§ Task to complete:
Your task is to retype each line of the data below exactly.

§ Input material:
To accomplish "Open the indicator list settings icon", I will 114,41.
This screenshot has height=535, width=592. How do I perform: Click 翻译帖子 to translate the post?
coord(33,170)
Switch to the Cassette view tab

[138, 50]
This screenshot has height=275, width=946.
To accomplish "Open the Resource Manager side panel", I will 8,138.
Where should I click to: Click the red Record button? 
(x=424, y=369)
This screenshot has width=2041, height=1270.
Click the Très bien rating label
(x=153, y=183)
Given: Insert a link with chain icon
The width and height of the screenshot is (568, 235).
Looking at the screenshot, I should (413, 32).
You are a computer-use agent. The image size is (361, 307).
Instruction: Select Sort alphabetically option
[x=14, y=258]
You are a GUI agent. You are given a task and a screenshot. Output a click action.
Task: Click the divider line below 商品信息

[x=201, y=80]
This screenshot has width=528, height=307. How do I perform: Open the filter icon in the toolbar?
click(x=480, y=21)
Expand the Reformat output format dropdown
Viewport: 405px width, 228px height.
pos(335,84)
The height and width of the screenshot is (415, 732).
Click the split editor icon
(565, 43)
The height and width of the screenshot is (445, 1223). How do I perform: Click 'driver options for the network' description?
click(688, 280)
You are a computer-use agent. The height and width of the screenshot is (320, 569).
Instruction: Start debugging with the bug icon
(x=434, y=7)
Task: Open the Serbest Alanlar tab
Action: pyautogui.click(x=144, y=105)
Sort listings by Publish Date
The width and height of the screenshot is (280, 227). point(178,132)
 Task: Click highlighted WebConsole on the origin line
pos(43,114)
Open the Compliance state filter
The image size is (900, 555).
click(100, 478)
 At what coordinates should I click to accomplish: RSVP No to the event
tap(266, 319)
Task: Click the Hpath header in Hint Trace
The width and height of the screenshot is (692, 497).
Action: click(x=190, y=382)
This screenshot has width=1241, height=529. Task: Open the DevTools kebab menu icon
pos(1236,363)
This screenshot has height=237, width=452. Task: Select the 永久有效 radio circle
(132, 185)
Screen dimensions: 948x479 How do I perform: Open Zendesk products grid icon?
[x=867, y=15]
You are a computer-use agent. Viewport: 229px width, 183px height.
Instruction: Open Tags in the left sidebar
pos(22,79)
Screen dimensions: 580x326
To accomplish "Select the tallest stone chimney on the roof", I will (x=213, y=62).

§ Answer to this exercise:
To accomplish "Open the indicator list settings icon", I will 114,41.
This screenshot has height=535, width=592. How do I perform: Click 翻译帖子 to translate the post?
coord(33,170)
Switch to the Cassette view tab

[138, 50]
This screenshot has height=275, width=946.
To accomplish "Open the Resource Manager side panel", I will 8,138.
Where should I click to: Click the red Record button? 
(x=424, y=369)
This screenshot has width=2041, height=1270.
Click the Très bien rating label
(x=153, y=183)
Given: Insert a link with chain icon
The width and height of the screenshot is (568, 235).
Looking at the screenshot, I should (413, 32).
You are a computer-use agent. The image size is (361, 307).
Instruction: Select Sort alphabetically option
[x=14, y=258]
You are a GUI agent. You are given a task and a screenshot. Output a click action.
Task: Click the divider line below 商品信息

[x=201, y=80]
This screenshot has width=528, height=307. How do I perform: Open the filter icon in the toolbar?
click(x=480, y=21)
Expand the Reformat output format dropdown
Viewport: 405px width, 228px height.
pos(335,84)
The height and width of the screenshot is (415, 732).
Click the split editor icon
(565, 43)
The height and width of the screenshot is (445, 1223). How do I perform: Click 'driver options for the network' description?
click(688, 280)
You are a computer-use agent. The height and width of the screenshot is (320, 569).
Instruction: Start debugging with the bug icon
(x=434, y=7)
Task: Open the Serbest Alanlar tab
Action: pyautogui.click(x=144, y=105)
Sort listings by Publish Date
The width and height of the screenshot is (280, 227). point(178,132)
 Task: Click highlighted WebConsole on the origin line
pos(43,114)
Open the Compliance state filter
The image size is (900, 555).
click(100, 478)
 At what coordinates should I click to accomplish: RSVP No to the event
tap(266, 319)
Task: Click the Hpath header in Hint Trace
The width and height of the screenshot is (692, 497).
Action: click(x=190, y=382)
This screenshot has width=1241, height=529. Task: Open the DevTools kebab menu icon
pos(1236,363)
This screenshot has height=237, width=452. Task: Select the 永久有效 radio circle
(132, 185)
Screen dimensions: 948x479 How do I perform: Open Zendesk products grid icon?
[x=867, y=15]
You are a computer-use agent. Viewport: 229px width, 183px height.
Instruction: Open Tags in the left sidebar
pos(22,79)
Screen dimensions: 580x326
To accomplish "Select the tallest stone chimney on the roof", I will (x=213, y=62).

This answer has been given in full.